Phrasing ... D-C#-D-F#-B-A-G. Plan how you want that to sound. Then *think* about how you will do it with your bow.

Edited: January 15, 2018, 12:32 PM · Mahika,
You have I think a nice sweet sound. Question: what do you think are/is the main characterstic(s) you are brilliant at : perhaps better than most anybody, or perhaps better than anybody else at all? (Since in this world there is nobody who does not do their thing better than anybody else could, without any exception) . While you focus on the valid criticisms above, could you also focus on that . Thanks.
January 16, 2018, 7:24 AM · Note: using for the bar numbers.

I think OP could work on relaxing the right hand and some flexibility. I feel like some of the spiccato passages didn't come out the way it should (with the "bite") because the hand was way too grippy, i.e. mm. 44, mm. 64-66, instead of fully relaxing it and just let the natural bounce of the bow hair to take care of itself.
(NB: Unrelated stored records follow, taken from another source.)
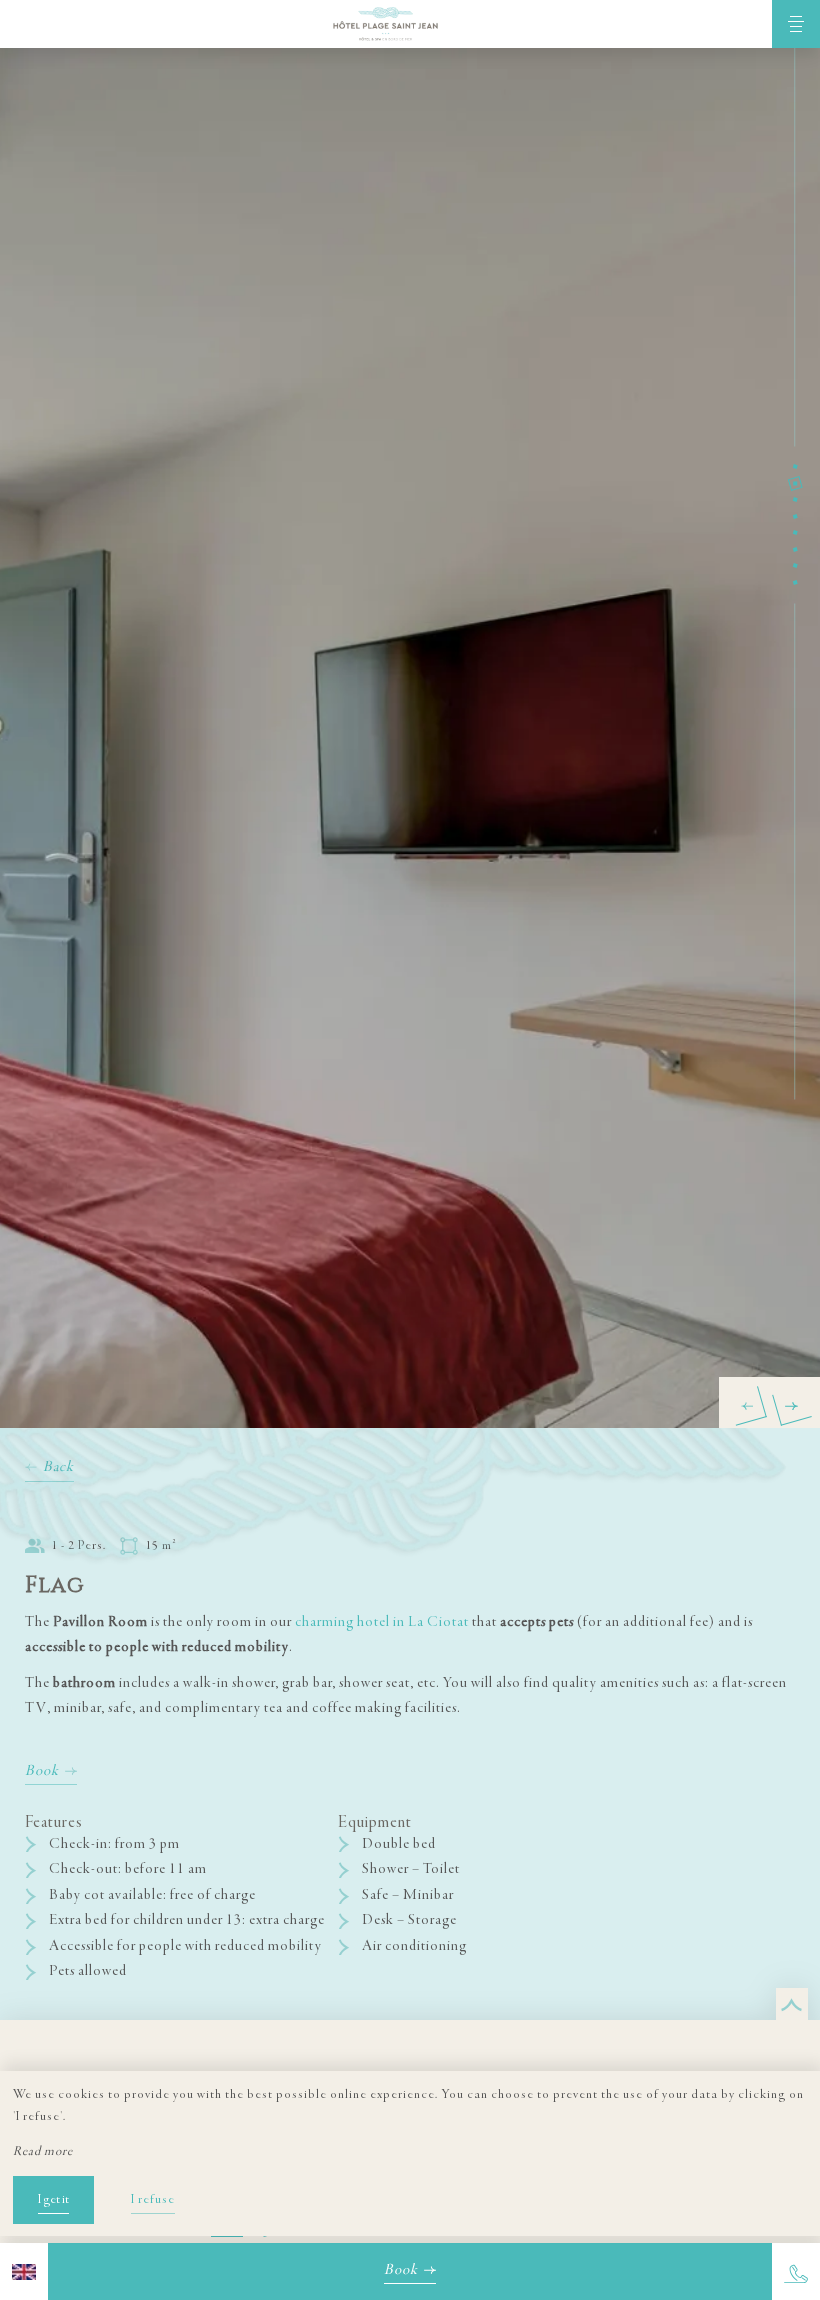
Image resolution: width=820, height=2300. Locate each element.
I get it (53, 2200)
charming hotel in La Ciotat (382, 1622)
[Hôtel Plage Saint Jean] (386, 24)
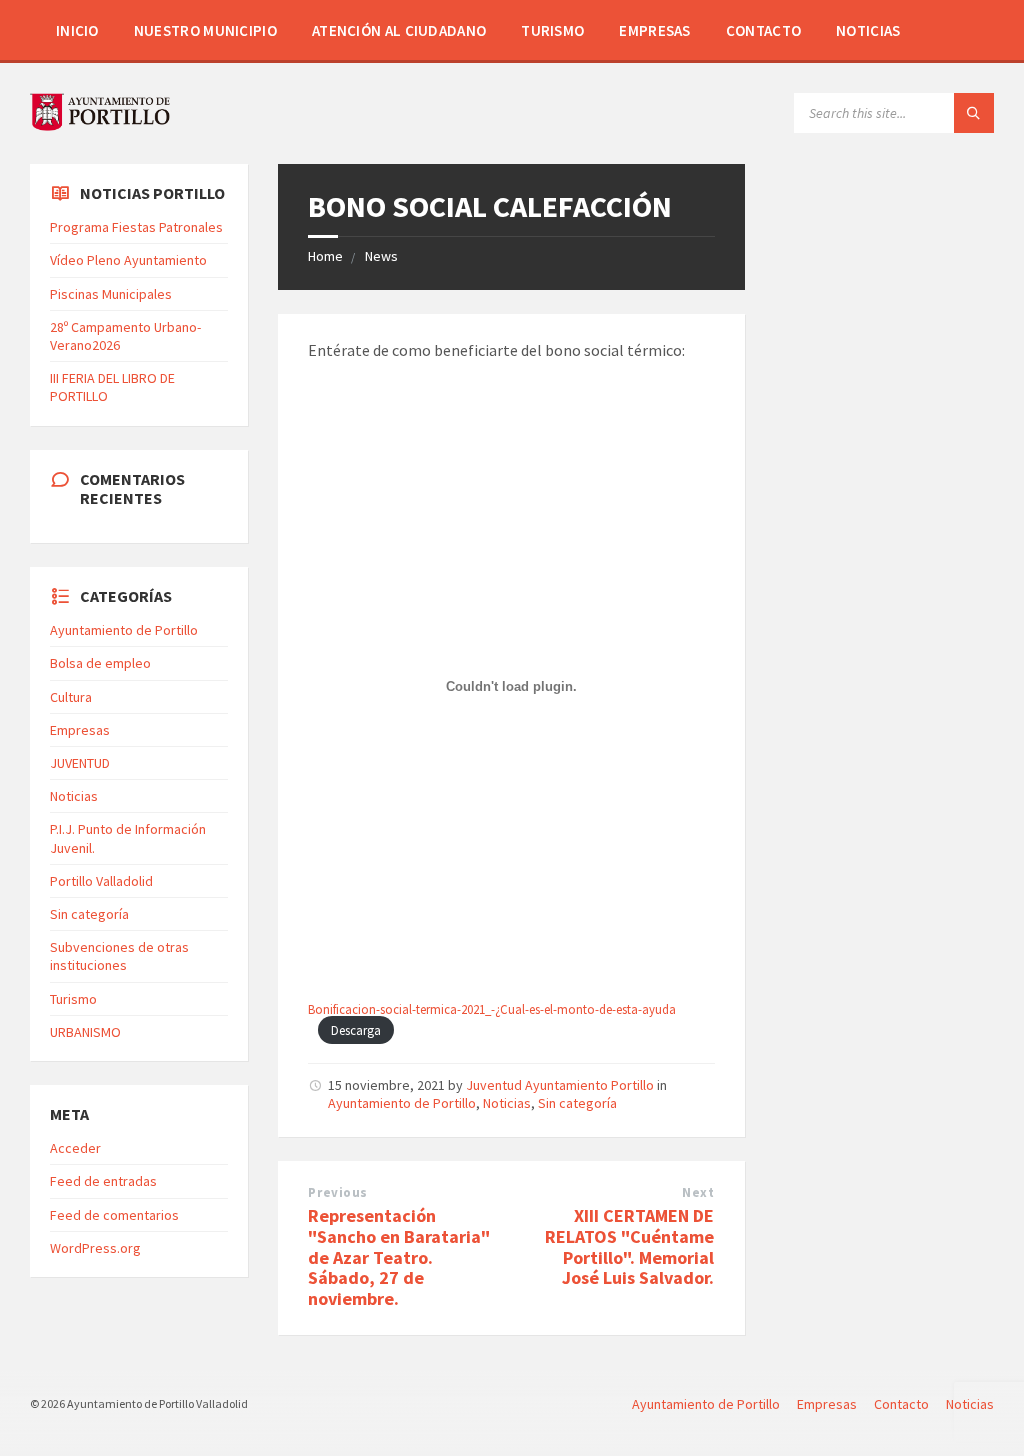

Also the other suggestion I could think of are the phrase endings. A lot of it ended very abruptly, kind of like if someone choked a singer's throat and the voice suddenly stopped. 2 small things that could be of help:
1. persist the vibrato until after your bow have stopped/came off
2. tapering. i.e. once you have the hand relaxing knocked down, try to feel that you are just ever so slightly lifting the bow off the string, such that the sound will dissipate into the air.

February 3, 2018, 6:47 AM · And listen - intensly - to top players' recordings. Many times.
Our inner ear has to know what to aim for.